**Given request**
Lay out every line of the records below as a numbered list, omitting the blank lines.

..........

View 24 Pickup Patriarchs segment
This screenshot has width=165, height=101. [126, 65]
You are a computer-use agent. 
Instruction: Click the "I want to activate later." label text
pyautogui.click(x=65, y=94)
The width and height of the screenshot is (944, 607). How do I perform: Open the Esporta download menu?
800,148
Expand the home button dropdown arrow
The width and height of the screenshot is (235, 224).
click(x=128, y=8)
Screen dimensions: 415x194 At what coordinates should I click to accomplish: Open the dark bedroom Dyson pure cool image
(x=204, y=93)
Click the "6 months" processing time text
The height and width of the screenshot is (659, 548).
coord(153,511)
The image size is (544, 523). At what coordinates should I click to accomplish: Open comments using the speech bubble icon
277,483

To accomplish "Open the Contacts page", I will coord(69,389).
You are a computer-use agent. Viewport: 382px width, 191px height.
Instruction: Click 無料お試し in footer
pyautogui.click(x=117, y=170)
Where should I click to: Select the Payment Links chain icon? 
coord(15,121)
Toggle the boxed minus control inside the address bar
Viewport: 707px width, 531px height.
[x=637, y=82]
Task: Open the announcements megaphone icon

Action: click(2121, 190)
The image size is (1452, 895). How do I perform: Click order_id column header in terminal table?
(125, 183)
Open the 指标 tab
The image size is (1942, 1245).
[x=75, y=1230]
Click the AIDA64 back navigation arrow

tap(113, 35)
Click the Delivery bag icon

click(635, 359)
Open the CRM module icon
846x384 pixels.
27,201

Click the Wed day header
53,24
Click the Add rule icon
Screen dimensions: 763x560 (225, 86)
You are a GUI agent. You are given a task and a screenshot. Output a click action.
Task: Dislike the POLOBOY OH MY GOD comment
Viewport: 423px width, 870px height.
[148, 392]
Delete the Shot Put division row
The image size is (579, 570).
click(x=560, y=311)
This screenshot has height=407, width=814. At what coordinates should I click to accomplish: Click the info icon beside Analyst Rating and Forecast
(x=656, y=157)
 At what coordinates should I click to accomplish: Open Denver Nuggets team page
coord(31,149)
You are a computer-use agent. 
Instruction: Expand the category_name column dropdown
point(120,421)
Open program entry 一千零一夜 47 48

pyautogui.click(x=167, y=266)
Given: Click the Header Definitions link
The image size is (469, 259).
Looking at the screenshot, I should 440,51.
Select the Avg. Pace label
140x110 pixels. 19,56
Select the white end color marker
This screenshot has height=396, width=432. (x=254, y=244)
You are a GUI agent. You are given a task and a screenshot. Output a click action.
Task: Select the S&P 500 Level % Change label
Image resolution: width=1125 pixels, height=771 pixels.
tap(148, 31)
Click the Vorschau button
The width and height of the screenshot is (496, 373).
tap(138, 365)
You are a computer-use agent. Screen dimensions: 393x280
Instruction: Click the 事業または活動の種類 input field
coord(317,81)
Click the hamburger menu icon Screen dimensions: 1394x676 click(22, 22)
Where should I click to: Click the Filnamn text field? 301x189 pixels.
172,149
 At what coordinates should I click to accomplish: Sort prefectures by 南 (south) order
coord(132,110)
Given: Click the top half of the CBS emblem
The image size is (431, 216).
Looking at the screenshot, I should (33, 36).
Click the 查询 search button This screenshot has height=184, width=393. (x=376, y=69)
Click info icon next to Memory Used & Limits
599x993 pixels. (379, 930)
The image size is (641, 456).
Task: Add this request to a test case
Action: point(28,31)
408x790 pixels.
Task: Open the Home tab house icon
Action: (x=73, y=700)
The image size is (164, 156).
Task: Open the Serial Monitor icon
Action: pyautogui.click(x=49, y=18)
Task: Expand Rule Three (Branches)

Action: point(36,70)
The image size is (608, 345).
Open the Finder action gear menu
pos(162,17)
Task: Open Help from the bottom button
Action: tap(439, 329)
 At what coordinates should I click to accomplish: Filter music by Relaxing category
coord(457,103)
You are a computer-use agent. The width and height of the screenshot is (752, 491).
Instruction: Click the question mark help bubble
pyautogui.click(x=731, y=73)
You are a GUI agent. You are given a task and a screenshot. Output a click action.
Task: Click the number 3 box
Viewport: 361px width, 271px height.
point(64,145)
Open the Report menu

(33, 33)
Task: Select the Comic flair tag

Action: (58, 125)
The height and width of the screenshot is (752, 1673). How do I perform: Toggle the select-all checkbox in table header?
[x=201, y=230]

..........

**Answer in full**
1. View 24 Pickup Patriarchs segment
2. This screenshot has width=165, height=101. [126, 65]
3. You are a computer-use agent. 
4. Instruction: Click the "I want to activate later." label text
5. pyautogui.click(x=65, y=94)
6. The width and height of the screenshot is (944, 607). How do I perform: Open the Esporta download menu?
7. 800,148
8. Expand the home button dropdown arrow
9. The width and height of the screenshot is (235, 224).
10. click(x=128, y=8)
11. Screen dimensions: 415x194 At what coordinates should I click to accomplish: Open the dark bedroom Dyson pure cool image
12. (x=204, y=93)
13. Click the "6 months" processing time text
14. The height and width of the screenshot is (659, 548).
15. coord(153,511)
16. The image size is (544, 523). At what coordinates should I click to accomplish: Open comments using the speech bubble icon
17. 277,483
18. To accomplish "Open the Contacts page", I will coord(69,389).
19. You are a computer-use agent. Viewport: 382px width, 191px height.
20. Instruction: Click 無料お試し in footer
21. pyautogui.click(x=117, y=170)
22. Where should I click to: Select the Payment Links chain icon? 
23. coord(15,121)
24. Toggle the boxed minus control inside the address bar
25. Viewport: 707px width, 531px height.
26. [x=637, y=82]
27. Task: Open the announcements megaphone icon
28. Action: click(2121, 190)
29. The image size is (1452, 895). How do I perform: Click order_id column header in terminal table?
30. (125, 183)
31. Open the 指标 tab
32. The image size is (1942, 1245).
33. [x=75, y=1230]
34. Click the AIDA64 back navigation arrow
35. tap(113, 35)
36. Click the Delivery bag icon
37. click(635, 359)
38. Open the CRM module icon
39. 846x384 pixels.
40. 27,201
41. Click the Wed day header
42. 53,24
43. Click the Add rule icon
44. Screen dimensions: 763x560 (225, 86)
45. You are a GUI agent. You are given a task and a screenshot. Output a click action.
46. Task: Dislike the POLOBOY OH MY GOD comment
47. Viewport: 423px width, 870px height.
48. [148, 392]
49. Delete the Shot Put division row
50. The image size is (579, 570).
51. click(x=560, y=311)
52. This screenshot has height=407, width=814. At what coordinates should I click to accomplish: Click the info icon beside Analyst Rating and Forecast
53. (x=656, y=157)
54.  At what coordinates should I click to accomplish: Open Denver Nuggets team page
55. coord(31,149)
56. You are a computer-use agent. 
57. Instruction: Expand the category_name column dropdown
58. point(120,421)
59. Open program entry 一千零一夜 47 48
60. pyautogui.click(x=167, y=266)
61. Given: Click the Header Definitions link
62. The image size is (469, 259).
63. Looking at the screenshot, I should 440,51.
64. Select the Avg. Pace label
65. 140x110 pixels. 19,56
66. Select the white end color marker
67. This screenshot has height=396, width=432. (x=254, y=244)
68. You are a GUI agent. You are given a task and a screenshot. Output a click action.
69. Task: Select the S&P 500 Level % Change label
70. Image resolution: width=1125 pixels, height=771 pixels.
71. tap(148, 31)
72. Click the Vorschau button
73. The width and height of the screenshot is (496, 373).
74. tap(138, 365)
75. You are a computer-use agent. Screen dimensions: 393x280
76. Instruction: Click the 事業または活動の種類 input field
77. coord(317,81)
78. Click the hamburger menu icon Screen dimensions: 1394x676 click(22, 22)
79. Where should I click to: Click the Filnamn text field? 301x189 pixels.
80. 172,149
81.  At what coordinates should I click to accomplish: Sort prefectures by 南 (south) order
82. coord(132,110)
83. Given: Click the top half of the CBS emblem
84. The image size is (431, 216).
85. Looking at the screenshot, I should (33, 36).
86. Click the 查询 search button This screenshot has height=184, width=393. (x=376, y=69)
87. Click info icon next to Memory Used & Limits
88. 599x993 pixels. (379, 930)
89. The image size is (641, 456).
90. Task: Add this request to a test case
91. Action: point(28,31)
92. 408x790 pixels.
93. Task: Open the Home tab house icon
94. Action: (x=73, y=700)
95. The image size is (164, 156).
96. Task: Open the Serial Monitor icon
97. Action: pyautogui.click(x=49, y=18)
98. Task: Expand Rule Three (Branches)
99. Action: point(36,70)
100. The image size is (608, 345).
101. Open the Finder action gear menu
102. pos(162,17)
103. Task: Open Help from the bottom button
104. Action: tap(439, 329)
105.  At what coordinates should I click to accomplish: Filter music by Relaxing category
106. coord(457,103)
107. You are a computer-use agent. The width and height of the screenshot is (752, 491).
108. Instruction: Click the question mark help bubble
109. pyautogui.click(x=731, y=73)
110. You are a GUI agent. You are given a task and a screenshot. Output a click action.
111. Task: Click the number 3 box
112. Viewport: 361px width, 271px height.
113. point(64,145)
114. Open the Report menu
115. (33, 33)
116. Task: Select the Comic flair tag
117. Action: (58, 125)
118. The height and width of the screenshot is (752, 1673). How do I perform: Toggle the select-all checkbox in table header?
119. [x=201, y=230]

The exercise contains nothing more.